Brief: In the records below, count every line that contains the word "width" and report only the total.

Entries shown:
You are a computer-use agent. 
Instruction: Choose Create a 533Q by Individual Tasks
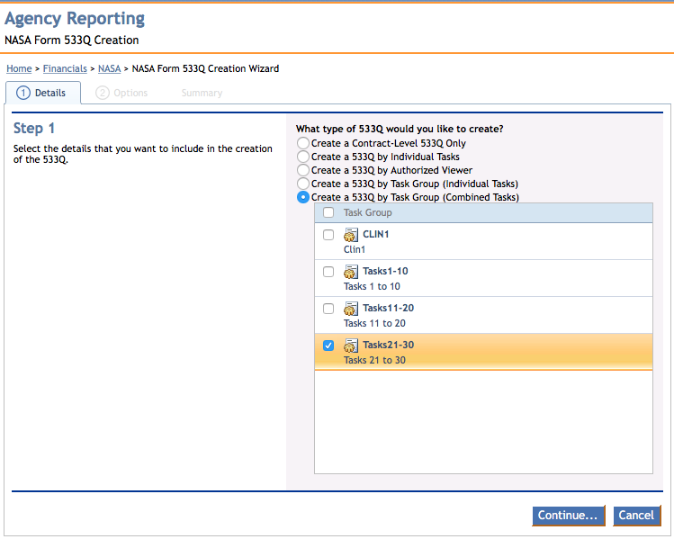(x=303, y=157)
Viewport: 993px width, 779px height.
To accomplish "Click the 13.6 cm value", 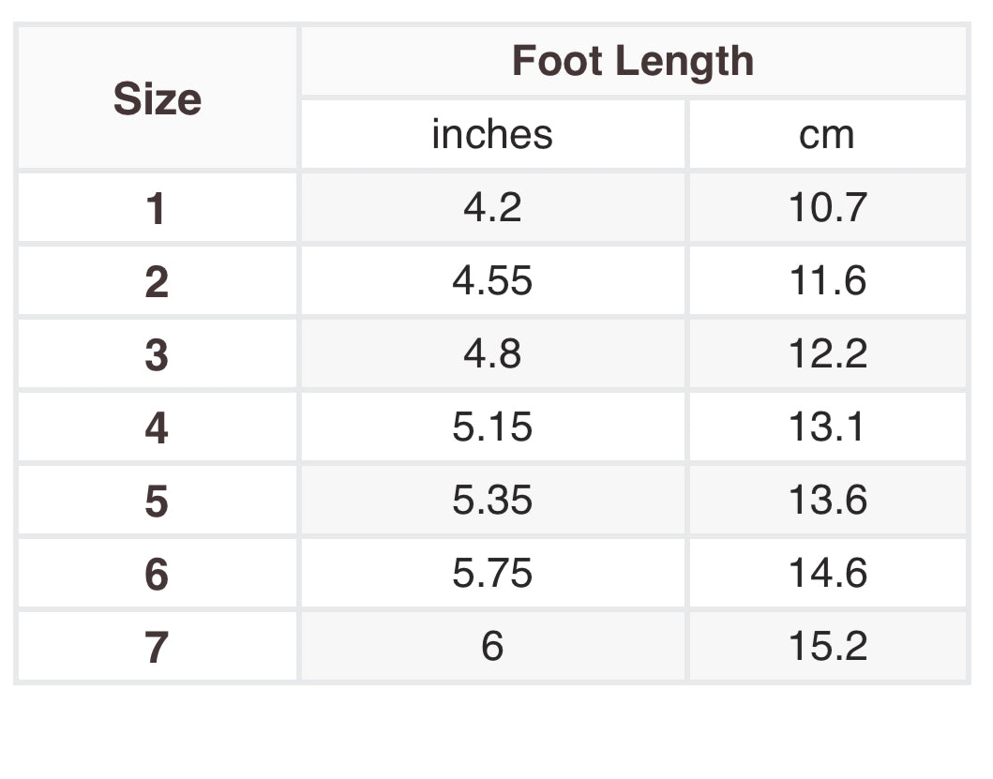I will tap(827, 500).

--

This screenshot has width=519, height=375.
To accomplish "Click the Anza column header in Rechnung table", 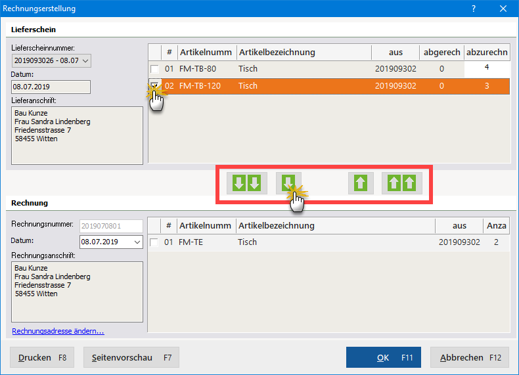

Answer below: 2